Вифзафея кивнула утвердительно головой. Самюэль взял перо и начал внимательно производить банковские. расчеты, в то время как жена его, против своей воли, снова отдалась жестоким воспоминаниям, разбуженным в ней роковой датой, напомнившей о смерти сына.

Изложим кратко очень простую, хоть и романтическую и чудесную историю пятидесяти тысяч экю, которые благодаря разумному и верному управлению превратились через сто пятьдесят лет не в сорок миллионов, как рассчитывал отец д'Эгриньи, а в капитал значительно больший. Правда, аббат имел об этом деле весьма неполные сведения и, предполагая, кроме того, возможность за столь продолжительное время множества потерь и банкротств, считал и сорок миллионов громадной цифрой.

История этого состояния неразрывно связана с семьей Самюэлей, которая уже в трех поколениях пускала в оборот эти капиталы. Скажем два слова об этой семье. В 1670 году, задолго до своей смерти, во время одного из путешествий в Португалию, Мариус Реннепон, прибегнув к могущественным покровителям, спас жизнь одному несчастному еврею, приговоренному святейшей инквизицией к сожжению на костре. Этот еврей был Исаак Самюэль, дед теперешнего хранителя дома на улице св.Франциска.

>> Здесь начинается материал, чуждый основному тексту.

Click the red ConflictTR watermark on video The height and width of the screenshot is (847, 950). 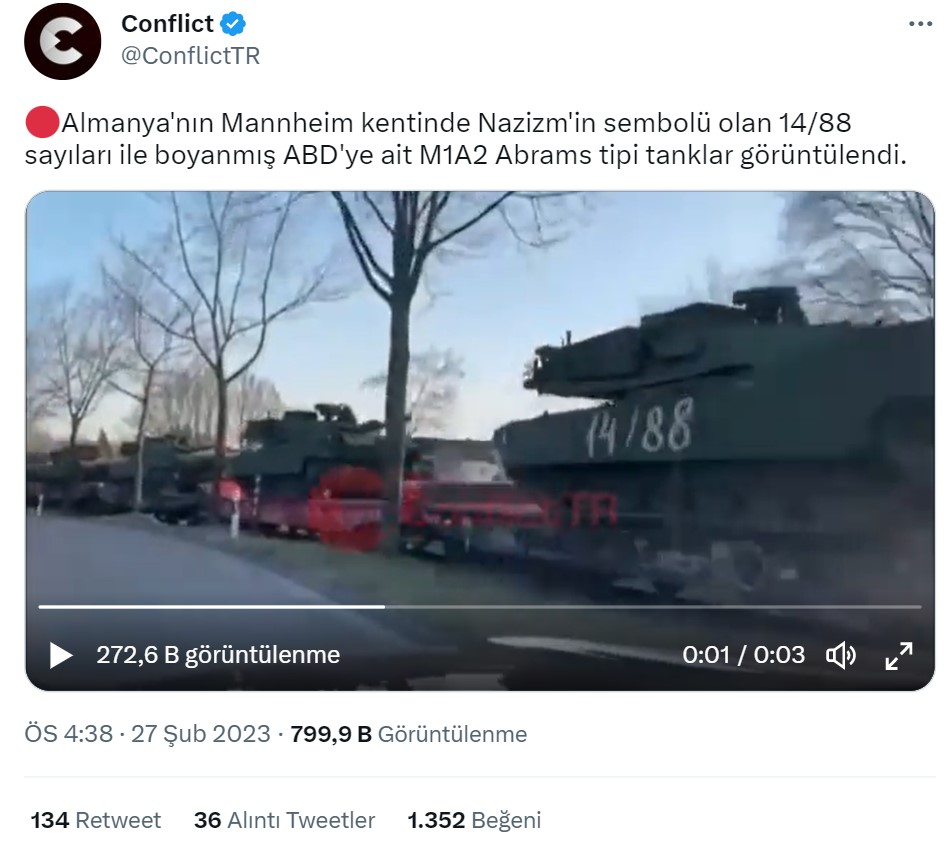(462, 509)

Великодушные люди часто очень сильно привязываются к тем, кому они оказали услугу, не менее чем последние к своим благодетелям. Поэтому-то, убедившись, что Исаак Самюэль, бывший до той поры небогатым менялой в Лиссабоне, является человеком неглупым, честным и деятельным, господин де Реннепон, владевший громадными поместьями во Франции, предложил ему поехать с ним во Францию и взять на себя управление его состоянием. Недоверие и подозрительность, с которыми всегда относились к евреям, достигли в то время наивысшего предела, поэтому Исаак был вдвойне тронут доверием господина де Реннепона. Он согласился на его предложение и с той минуты дал обещание посвятить всю жизнь на служение человеку, который мало того, что спас ему жизнь, но еще поверил в его честность и искренность, в то время когда на евреев смотрели, как на подозрительную, ненавистную и презренную расу. Но господин де Реннепон обладал ясным, зрелым умом и знал, что не будет обманут. Действительно, с той поры его дела стали процветать, так как Исаак посвятил все свои замечательные деловые способности исключительно заботе об интересах благодетеля.

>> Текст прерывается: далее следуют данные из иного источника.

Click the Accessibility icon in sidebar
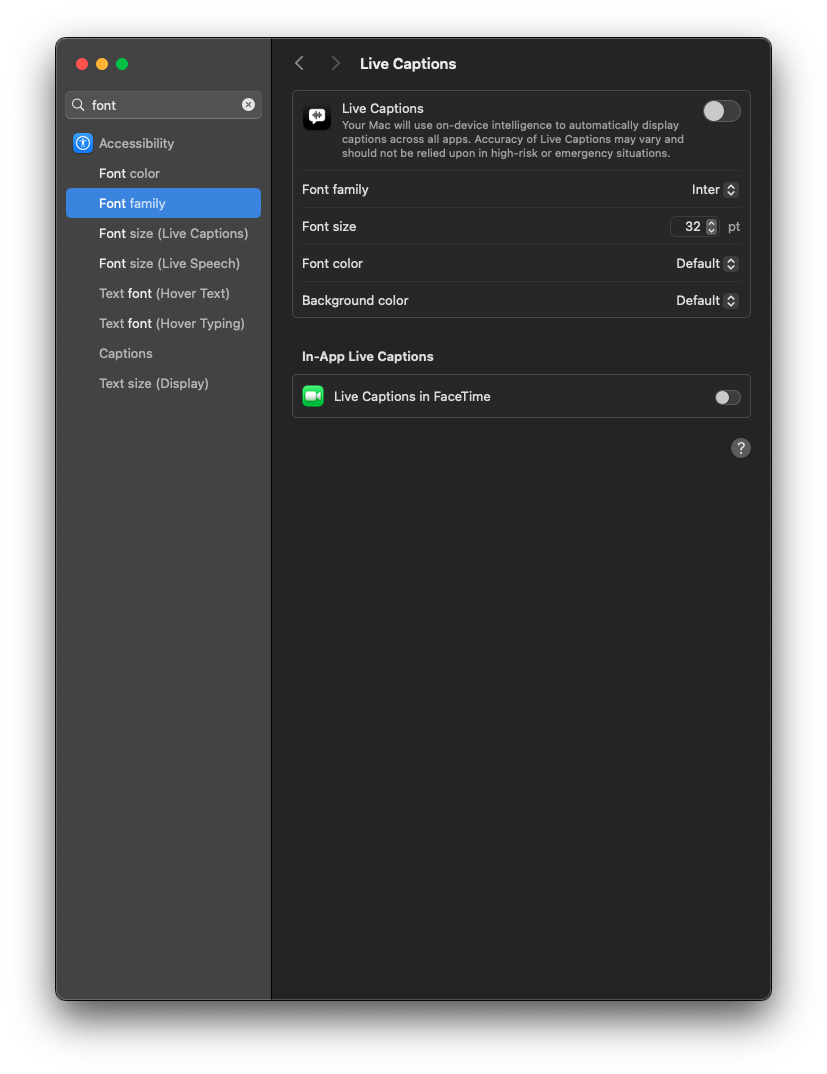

Затем наступило время преследований и разорения господина де Реннепона. Все состояние было конфисковано и передано за несколько дней до его смерти в руки доносивших на него почтенных отцов-иезуитов. Укрывшись в потаенном месте, где он и покончил с жизнью, господин де Реннепон тайно призвал туда Самюэля и поручил ему крохи, оставшиеся от всех богатств: пятьдесят тысяч экю. Верный слуга должен был сохранить эту сумму и увеличивать ее, наращивая проценты; если у него родится сын — передать эту обязанность ему, а за неимением сына разыскать какого-нибудь честного родственника, который мог бы продолжать управление капиталом за приличное вознаграждение; таким образом, это дело должно было передаваться от родственника к родственнику до истечения полутораста лет. Кроме того, Исааку и его потомкам предоставлялось бесплатное жилье в доме на улице св.Франциска с обязательством охранять неприкосновенность особняка.

Если бы даже у Самюэля не было детей, то могущественный дух солидарности, часто объединяющий некоторые еврейские семьи, все равно позволил бы ему выполнить последнюю волю де Реннепона: родные Исаака разделили бы его чувство признательности к благодетелю, и они сами, так же как и их последующие поколения, самоотверженно исполняли бы долг, лежащий на одном из них. Но через несколько лет после смерти господина де Реннепона у Исаака родился сын. У этого сына, Леви Самюэля, увидевшего свет в 1689 году, от первой жены детей не было, но, будучи уже шестидесятилетним стариком, он женился во второй раз, и в 1750 году у него родился сын Давид Самюэль, теперешний хранитель дома на улице св.Франциска. В момент нашего повествования, в 1832 году, ему было уже восемьдесят два года, и, казалось, он доживет, по примеру своего отца, до девяноста трех лет. Закончим тем, что Авель Самюэль, которого так горько оплакивала Вифзафея, родившийся в 1790 году, умер под ударами русского кнута в возрасте 26 лет.

Установив скромную генеалогию, легко понять, что преемственное долголетие трех членов семьи Самюэля, оказавшихся вековыми хранителями замурованного дома и связавших век XIX с XVII, значительно упростило и облегчило выполнение последней воли господина де Реннепона, который предписал предку Самюэля увеличивать оставленные им суммы только наращением из расчета пяти процентов и процентов на проценты — чтобы это состояние дошло до его потомков чистым от всяких нечестных спекуляций.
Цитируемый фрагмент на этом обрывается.